À Niamey, on le considère davantage comme un « sécurocrate » que comme un économiste.

Ces dernières années, Hassoumi Massaoudou avait pris en main – et avec poigne – le ministère de l’Intérieur puis celui de la Défense. Difficile alors d’imaginer cet ingénieur de formation, réputé proche du chef de l’État, aux Finances. C’est pourtant le portefeuille dont il a la charge depuis le remaniement d’octobre.

« Nous voulions imposer une gestion rigoureuse des finances publiques », justifie une source proche du Premier ministre. Surtout, les dépenses de sécurité font désormais partie des préoccupations majeures des argentiers nigériens, priés de fournir à l’armée les moyens de tenir les frontières libyenne, malienne et nigériane.

Jeune Afrique : Vous avez occupé le poste de ministre de l’Intérieur, puis celui de ministre de la Défense. Aujourd’hui, vous êtes aux Finances. Est-ce le signe d’une volonté de reprise en main des comptes publics ?

Hassoumi Massaoudou : Je pense que le président et le Premier ministre ont tenu compte des menaces que nous subissons. Pour l’instant, nous avons fait face avec efficacité, puisque aucun groupe terroriste n’a réussi à s’implanter sur notre territoire. Lorsque j’étais à la Défense, je m’interrogeais déjà sur la manière dont on pouvait financer cet effort. Il est donc logique que je poursuive ce questionnement aux Finances. Il n’y a pas de discontinuité entre ces deux postes.

Le Niger a-t-il vraiment les moyens d’assumer ces impératifs sécuritaires ?

Nous y sommes parvenus jusqu’à présent. Depuis cinq ans, nous y avons consacré près de 10 % de nos recettes budgétaires, et nos investissements en la matière ont été multipliés par quinze. Les besoins sont immenses, et nous allons maintenir le même niveau de dépenses.

Mais, dans le même temps, il faudra faire face aux impératifs en matière de développement, d’éducation, de santé et d’agriculture. Il nous faudra assurer le fonctionnement normal des services de l’État. De plus, nous faisons face à un contexte inattendu avec la récession qui sévit au Nigeria. Cela a eu un impact sur les flux commerciaux.

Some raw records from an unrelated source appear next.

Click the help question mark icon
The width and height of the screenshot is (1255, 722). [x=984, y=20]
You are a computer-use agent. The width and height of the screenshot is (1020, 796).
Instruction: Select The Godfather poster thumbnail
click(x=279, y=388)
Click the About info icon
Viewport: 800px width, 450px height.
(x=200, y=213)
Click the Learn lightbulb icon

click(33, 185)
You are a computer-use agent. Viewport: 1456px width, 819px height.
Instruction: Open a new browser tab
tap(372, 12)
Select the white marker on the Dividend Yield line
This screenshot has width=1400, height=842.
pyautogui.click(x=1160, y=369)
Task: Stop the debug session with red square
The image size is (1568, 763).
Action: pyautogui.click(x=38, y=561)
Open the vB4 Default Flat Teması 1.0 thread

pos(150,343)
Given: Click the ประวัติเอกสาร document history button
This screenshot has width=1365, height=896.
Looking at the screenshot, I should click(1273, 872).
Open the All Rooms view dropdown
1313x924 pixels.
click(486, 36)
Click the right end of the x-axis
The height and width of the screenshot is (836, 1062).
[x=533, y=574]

Êtes-vous touchés par la chute des cours du pétrole ?

Nous sommes un petit producteur de pétrole, avec environ 20 000 barils par jour, qui permettent essentiellement de subvenir à nos propres besoins, même si une petite partie est exportée dans la sous-région. Donc oui, la chute des cours nous a affectés, mais je pense que nous allons très vite sortir de cette situation et que les prix vont repartir à la hausse. D’ailleurs, nous souhaitons passer à une production de 80 000 barils par jour d’ici à quelques années.

Êtes-vous aussi optimiste quant aux perspectives dans le secteur de l’uranium ?

Non. J’ai plutôt l’impression que nous nous installons durablement dans une période de cours très bas et nous nous préparons, par conséquent, à une période de recettes très faibles.

Quand l’exploitation de la mine d’Imouraren pourra-t-elle reprendre ?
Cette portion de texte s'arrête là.